E ancora: “Il Governo non riesce nemmeno a sottoscrivere e a rendere esecutivo il contratto collettivo di medici, veterinari e sanitari la cui preintesa sottoscritta tra Aran e Sindacati risale alla fine di settembre, giusto per erogare stipendi e arretrati che i lavoratori si sono già guadagnati nel triennio 2019-2021, quello dell’ormai dimenticato Covid. Per non parlare del prossimo contratto nazionale 2022-2024 di cui il ministro Zangrillo ha vantato l’anticipo (forse) al 2024, ma per il quale non ci sono adeguati finanziamenti sia rispetto all’inflazione ed ancor peggio rispetto al valore che il mercato riconosce alle professioni sanitarie. Anche il ‘decreto Anticipi’, ardita mossa preelettorale, sembra creare non poco imbarazzo tra le amministrazioni che dovranno erogarlo senza copertura e anche tra il personale che ne beneficerà solo parzialmente ma che non è così ottuso da non sapere che sono soldi del contratto, cioè soldi nostri dati come mancia prima delle europee”.

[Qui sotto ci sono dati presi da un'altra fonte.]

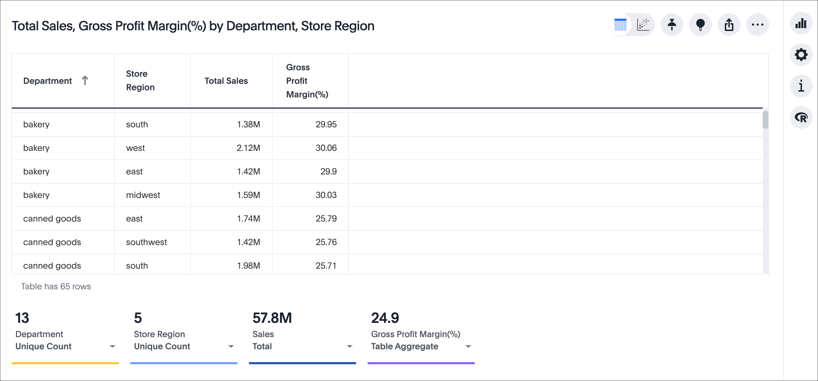The width and height of the screenshot is (818, 381).
Task: Pin this answer using the pin icon
Action: 672,25
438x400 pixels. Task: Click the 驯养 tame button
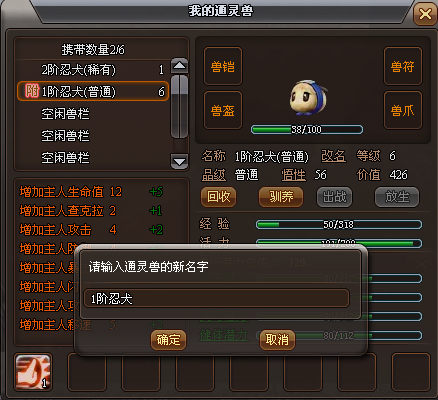pyautogui.click(x=281, y=197)
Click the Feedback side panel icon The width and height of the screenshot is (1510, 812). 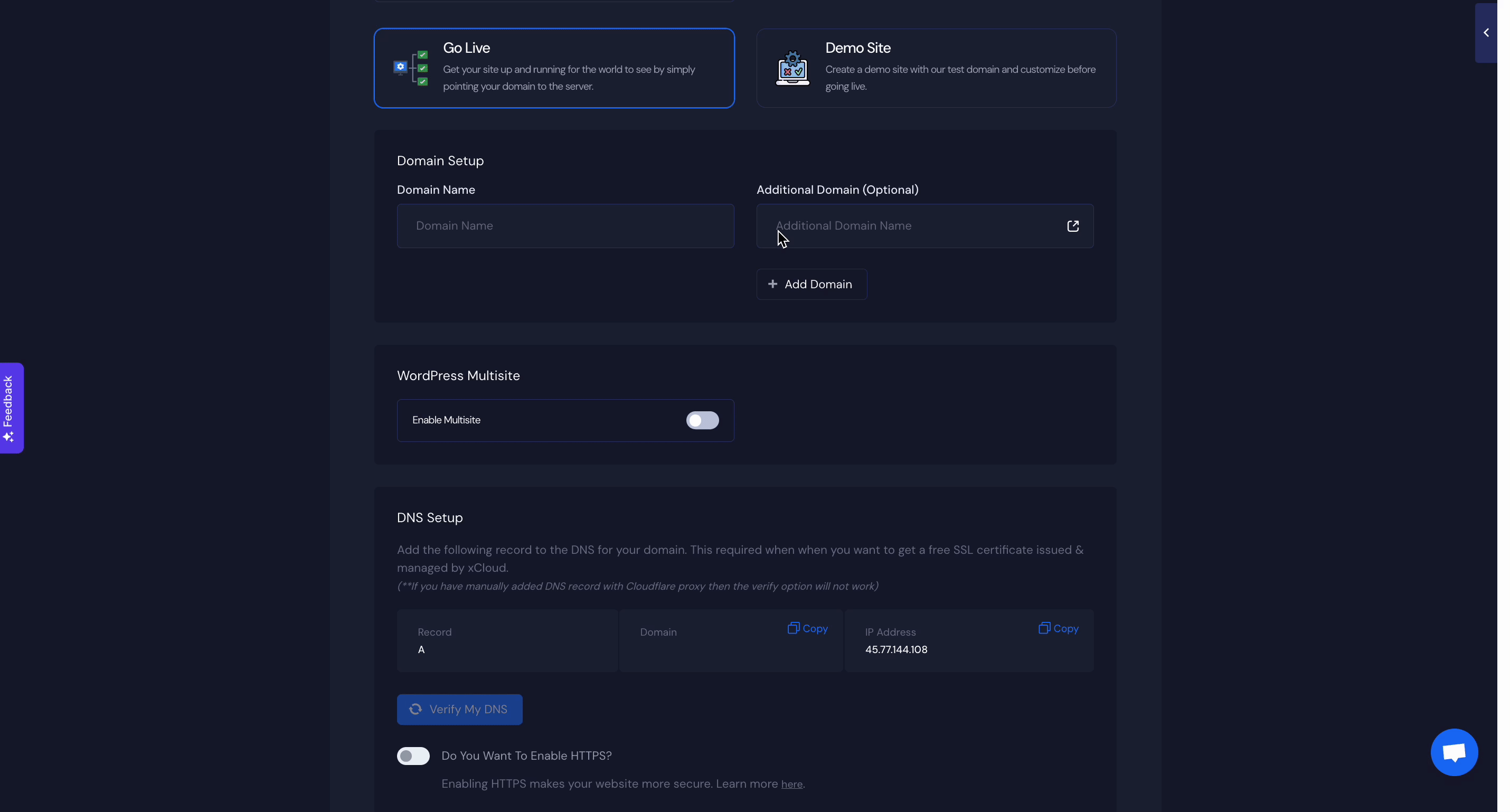[x=11, y=408]
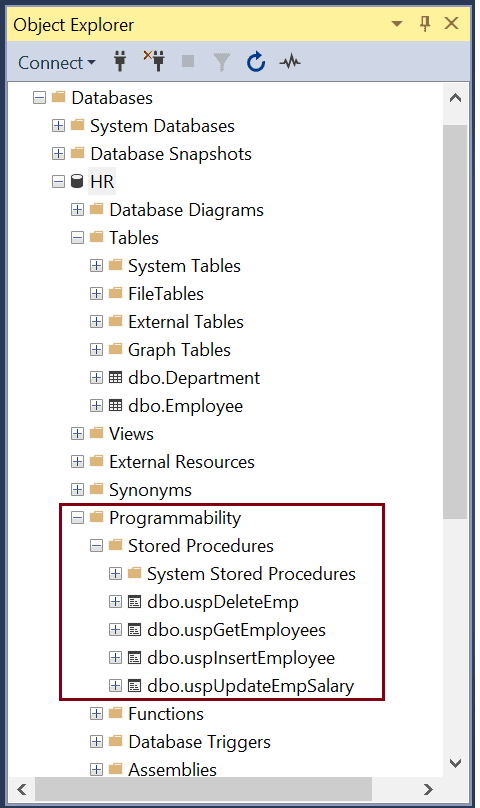The image size is (480, 808).
Task: Select the dbo.uspGetEmployees stored procedure
Action: [x=236, y=630]
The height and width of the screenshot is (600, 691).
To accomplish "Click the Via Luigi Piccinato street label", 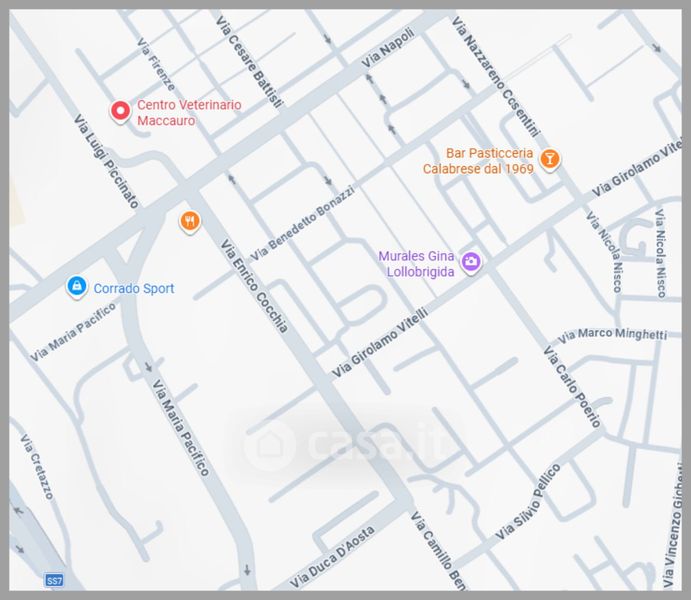I will tap(106, 161).
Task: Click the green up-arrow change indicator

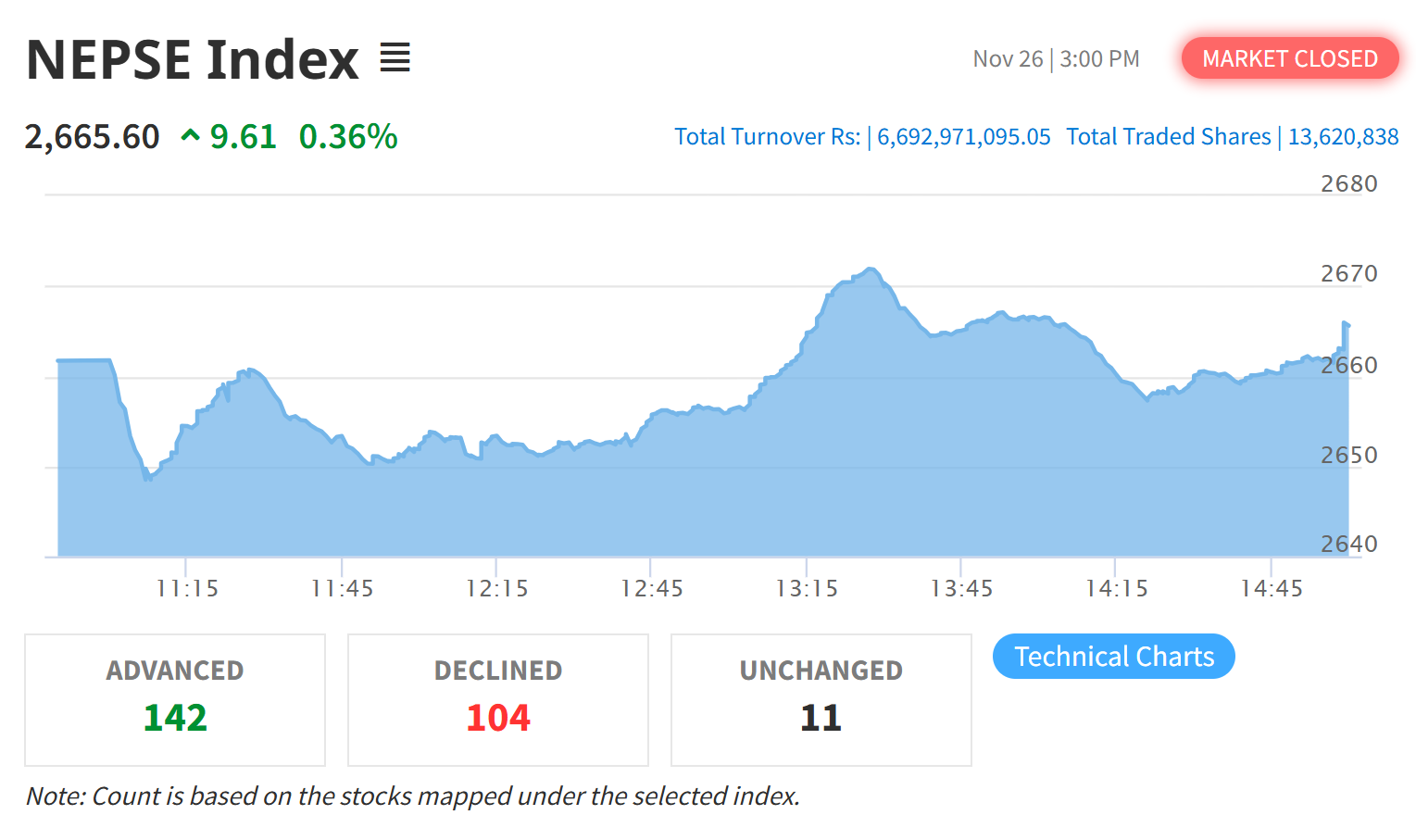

“Per tutti questi motivi – prosegue la nota – la mobilitazione dell’Intersindacale dei medici, dei veterinari e dei sanitari è un atto dovuto, un impegno progressivo, un atto di costante vigilanza democratica che, dopo lo sciopero del 17 novembre di Cgil e Uil e la manifestazione del 25 novembre di Cisl, continua con lo sciopero di 24 ore programmato il 18 dicembre da Aaroi-Emac, Fassid e Fvm, e che non si fermerà al 2023. Le nostre proteste proseguiranno il loro corso, nel solco comune della nostra mobilitazione, che riprenderà con ancor maggior vigore a gennaio, qualora la Manovra attesa per fine dicembre fosse approvata senza adeguati correttivi”, assicurano.